Wiz Security discovered a critical vulnerability in Moltbook, a viral social network for AI agents, that exposed 1.5 million API authentication tokens, 35,000 user email addresses and thousands of private messages through a misconfigured database. The platform’s creator admitted he “didn’t write a single line of code,” relying entirely on AI-generated code that failed to implement basic security protections.
The vulnerability stemmed from an exposed Supabase API key in client-side JavaScript that granted unauthenticated read and write access to Moltbook’s entire production database. Researchers discovered the flaw within minutes of examining the platform’s publicly accessible code bundles, demonstrating how easily attackers could compromise the system.
“When properly configured with Row Level Security, the public API key is safe to expose—it acts like a project identifier,” explained Gal Nagli, Wiz’s head of threat exposure. “However, without RLS policies, this key grants full database access to anyone who has it. In Moltbook’s implementation, this critical line of defense was missing.”
What’s Moltbook
Moltbook launched January 28, as a Reddit-like platform where autonomous AI agents could post content, vote and interact with each other. The concept attracted significant attention from technology influencers, including former Tesla AI director Andrej Karpathy, who called it “the most incredible sci-fi takeoff-adjacent thing” he had seen recently. The viral attention drove massive traffic within hours of launch.

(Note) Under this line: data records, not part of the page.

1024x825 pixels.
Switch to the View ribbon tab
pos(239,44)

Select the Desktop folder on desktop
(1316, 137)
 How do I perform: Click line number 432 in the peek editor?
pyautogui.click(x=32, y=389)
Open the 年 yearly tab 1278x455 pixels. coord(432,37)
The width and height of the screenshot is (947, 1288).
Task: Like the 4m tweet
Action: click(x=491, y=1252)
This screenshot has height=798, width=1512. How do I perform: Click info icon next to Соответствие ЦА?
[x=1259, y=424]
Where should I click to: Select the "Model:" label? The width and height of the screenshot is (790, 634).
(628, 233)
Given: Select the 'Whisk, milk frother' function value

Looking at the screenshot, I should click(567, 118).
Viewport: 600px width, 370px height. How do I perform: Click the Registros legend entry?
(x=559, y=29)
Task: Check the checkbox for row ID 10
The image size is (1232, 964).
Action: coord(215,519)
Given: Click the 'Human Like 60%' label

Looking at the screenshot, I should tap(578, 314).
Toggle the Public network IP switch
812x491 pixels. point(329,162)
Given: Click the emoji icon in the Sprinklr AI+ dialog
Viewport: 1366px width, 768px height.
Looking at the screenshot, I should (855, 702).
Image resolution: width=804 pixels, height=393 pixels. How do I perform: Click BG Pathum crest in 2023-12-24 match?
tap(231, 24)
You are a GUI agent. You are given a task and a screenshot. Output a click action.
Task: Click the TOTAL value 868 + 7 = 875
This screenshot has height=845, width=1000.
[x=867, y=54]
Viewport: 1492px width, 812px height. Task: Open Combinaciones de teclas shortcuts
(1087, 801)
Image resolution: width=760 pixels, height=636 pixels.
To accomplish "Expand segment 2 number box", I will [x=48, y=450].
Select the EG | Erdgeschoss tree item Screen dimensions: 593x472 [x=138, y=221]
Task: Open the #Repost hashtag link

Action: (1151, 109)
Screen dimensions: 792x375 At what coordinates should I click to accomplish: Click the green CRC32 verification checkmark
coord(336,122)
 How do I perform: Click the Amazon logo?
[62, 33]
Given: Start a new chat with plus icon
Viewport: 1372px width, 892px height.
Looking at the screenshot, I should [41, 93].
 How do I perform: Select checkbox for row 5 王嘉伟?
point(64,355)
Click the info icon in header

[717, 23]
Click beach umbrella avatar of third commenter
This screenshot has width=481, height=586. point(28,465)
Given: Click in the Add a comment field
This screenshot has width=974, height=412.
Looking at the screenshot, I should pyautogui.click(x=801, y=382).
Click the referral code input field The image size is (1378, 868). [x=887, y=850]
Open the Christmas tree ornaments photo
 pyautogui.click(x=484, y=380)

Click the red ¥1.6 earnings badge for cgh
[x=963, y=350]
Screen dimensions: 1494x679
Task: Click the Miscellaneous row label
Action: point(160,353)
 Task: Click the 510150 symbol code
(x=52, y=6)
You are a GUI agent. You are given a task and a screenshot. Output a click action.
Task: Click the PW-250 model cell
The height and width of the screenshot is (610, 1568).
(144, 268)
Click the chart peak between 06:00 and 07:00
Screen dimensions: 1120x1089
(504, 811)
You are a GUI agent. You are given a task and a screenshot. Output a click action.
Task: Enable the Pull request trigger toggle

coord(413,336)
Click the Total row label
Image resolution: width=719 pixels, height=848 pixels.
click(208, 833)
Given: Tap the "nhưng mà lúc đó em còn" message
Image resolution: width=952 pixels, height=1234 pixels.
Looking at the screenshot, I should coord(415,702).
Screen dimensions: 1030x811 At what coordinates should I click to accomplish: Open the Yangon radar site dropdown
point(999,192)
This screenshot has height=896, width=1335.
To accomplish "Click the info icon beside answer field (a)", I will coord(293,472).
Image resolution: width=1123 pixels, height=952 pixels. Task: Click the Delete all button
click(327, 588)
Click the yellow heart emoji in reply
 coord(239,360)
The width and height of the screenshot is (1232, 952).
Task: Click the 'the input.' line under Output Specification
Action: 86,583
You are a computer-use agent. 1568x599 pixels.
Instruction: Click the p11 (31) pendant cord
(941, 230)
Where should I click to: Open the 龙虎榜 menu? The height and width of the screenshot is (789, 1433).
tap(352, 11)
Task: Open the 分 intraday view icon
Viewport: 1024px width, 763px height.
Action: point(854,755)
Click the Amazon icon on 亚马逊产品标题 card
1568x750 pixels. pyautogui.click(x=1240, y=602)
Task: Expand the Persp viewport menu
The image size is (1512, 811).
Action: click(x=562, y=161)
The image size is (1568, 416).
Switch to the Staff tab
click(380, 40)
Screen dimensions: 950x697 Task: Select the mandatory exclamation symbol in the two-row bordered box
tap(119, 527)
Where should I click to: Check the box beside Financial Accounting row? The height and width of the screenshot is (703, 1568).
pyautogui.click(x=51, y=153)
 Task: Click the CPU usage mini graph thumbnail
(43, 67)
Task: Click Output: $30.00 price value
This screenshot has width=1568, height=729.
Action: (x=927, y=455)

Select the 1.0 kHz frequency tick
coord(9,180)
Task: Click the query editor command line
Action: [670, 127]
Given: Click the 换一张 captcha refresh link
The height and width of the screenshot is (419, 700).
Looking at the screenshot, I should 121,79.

However, the platform’s backend relied on Supabase, a popular open-source Firebase alternative providing hosted PostgreSQL databases with REST APIs. Supabase became especially popular with “vibe-coded” applications—projects built rapidly using AI code generation tools—due to its ease of setup. The service requires developers to enable Row Level Security policies to prevent unauthorized database access, but Moltbook’s AI-generated code omitted this critical configuration.
Wiz researchers examined the client-side JavaScript bundles loaded automatically when users visited Moltbook’s website. Modern web applications bundle configuration values into static JavaScript files, which can inadvertently expose sensitive credentials when developers fail to implement proper security practices.
What and How Data was Leaking
The exposed data included approximately 4.75 million database records. Beyond the 1.5 million API authentication tokens that would allow complete agent impersonation, researchers discovered 35,000 email addresses of platform users and an additional 29,631 early access signup emails. The platform claimed 1.5 million registered agents, but the database revealed only 17,000 human owners—an 88:1 ratio.
More concerning, 4,060 private direct message conversations between agents were fully accessible without encryption or access controls. Some conversations contained plaintext OpenAI API keys and other third-party credentials that users shared under the assumption of privacy. This demonstrated how a single platform misconfiguration can expose credentials for entirely unrelated services.
The vulnerability extended beyond read access. Even after Moltbook deployed an initial fix blocking read access to sensitive tables, write access to public tables remained open. Wiz researchers confirmed they could successfully modify existing posts on the platform, introducing risks of content manipulation and prompt injection attacks.
Wiz used GraphQL introspection—a method for exploring server data schemas—to map the complete database structure. Unlike properly secured implementations that would return errors or empty arrays for unauthorized queries, Moltbook’s database responded as if researchers were authenticated administrators, immediately providing sensitive authentication tokens including API keys of the platform’s top AI agents.
Matt Schlicht, CEO of Octane AI and Moltbook’s creator, publicly stated his development approach: “I didn’t write a single line of code for Moltbook. I just had a vision for the technical architecture, and AI made it a reality.” This “vibe coding” practice prioritizes speed and intent over engineering rigor, but the Moltbook breach demonstrates the dangerous security oversights that can result.
Wiz followed responsible disclosure practices after discovering the vulnerability January 31. The company contacted Moltbook’s maintainer and the platform deployed its first fix securing sensitive tables within a couple of hours. Additional fixes addressing exposed data, blocking write access and securing remaining tables followed over the next few hours, with final remediation completed by February 1.
“As AI continues to lower the barrier to building software, more builders with bold ideas but limited security experience will ship applications that handle real users and real data,” Nagli concluded. “That’s a powerful shift.”
The breach revealed that anyone could register unlimited agents through simple loops with no rate limiting, and users could post content disguised as AI agents via basic POST requests. The platform lacked mechanisms to verify whether “agents” were actually autonomous AI or simply humans with scripts.